Friday, July 22, 2016

Marine Parade

Marine Barracks, Washington, D.C. Established in 1801, it is a Historic Landmark, the oldest post in the United States Marine Corps, the official residence of the Commandant of the Marine Corps since 1806, and main ceremonial grounds of the Corps. It is also home to the "Commandant's Own" Marine Drum & Bugle Corps and the "President's Own" U.S. Marine Band. Barracks Marines conduct ceremonial missions in and around the National Capitol Region as well as abroad. They also provide security at designated locations around Washington, D.C.  The buildings at the Marine Barracks are some of the oldest in Washington.[5] In 1801, President Thomas Jefferson and Commandant LtCol William Ward Burrows rode horses about the new capital to find a place suitable for the Marines near theWashington Navy Yard.[6] They chose a location within marching distance of both the Navy Yard and the Capitol[7] and hired architect George Hadfield to design the barracks and the Commandant’s House.
When the British burned Washington during the War of 1812, they also captured the Marine barracks.

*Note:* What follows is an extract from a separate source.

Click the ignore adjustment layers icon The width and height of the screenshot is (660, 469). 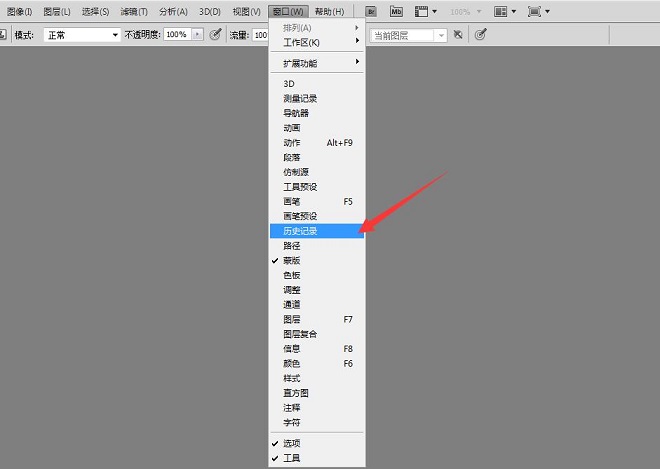point(457,34)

It is traditionally held within the Marine Corps that, out of respect for the brave showing of the Marines at Bladensburg, the British refrained from burning the barracks and the Commandant's house.


Commandant's house


Duties

  • Funeral escort for Marines and dignitaries.
  • Ceremonial honor guard for state functions.
  • Security forces for Camp David and the White House Communications Agency.
  • Parades:
    • Friday Evening Parade
    • Tuesday Sunset Parade at the Iwo Jima Memorial
  • Provided military correspondence courses for Marines and other services through tenant Marine Corps Institute. - Officially Deactivated 1 October 2015
  • Training to maintain MOS proficiency and emergency preparedness.
The Marines assigned to the D.C. barracks must meet strict height, weight, and background check standards, since they perform in ceremonial parades, funerals, and other ceremonies for presidential and other national dignitaries. During the summer months, a sunset parade is held every Tuesday evening at the Marine Corps War Memorial in Rosslyn, Virginia near Arlington National Cemetery. In addition, an evening parade takes place at the Barracks every Friday evening from late spring until the end of summer.
We finally got in to see this parade.  Last year we were invited by one of our students but we never got in and it was the last parade of the summer.  Last weekend I tried to get tickets and we didn't get them.  We tried earlier in the week and got them.  The only negative was having to be there in our seats at 7 and the ceremony not starting until 8:45.  But it was well worth the effort.  The band played and they honored those that have served and died.  I thought of lot about Nigal tonight.  He was a marine.  The band was so good and they played a lot of John Philip Sousa music, who was known as the "The marching king,"  He also led the Marine Band for many years.  
Marine Barracks oldest post in the United States Marine Corp  

This is the flag that would have been flown over the barracks in 1801.  There are only 15 stars.  




The Marines in red were in the band. 



There were a group of men with green beret looking hats that were from England there.  



There was a navy guy running around.





It was really hot tonight but the show was great.  We spent our day at the Barlow working on lessons and getting the lights shipped back to BYU that wouldn't fit in the Lobby remodel.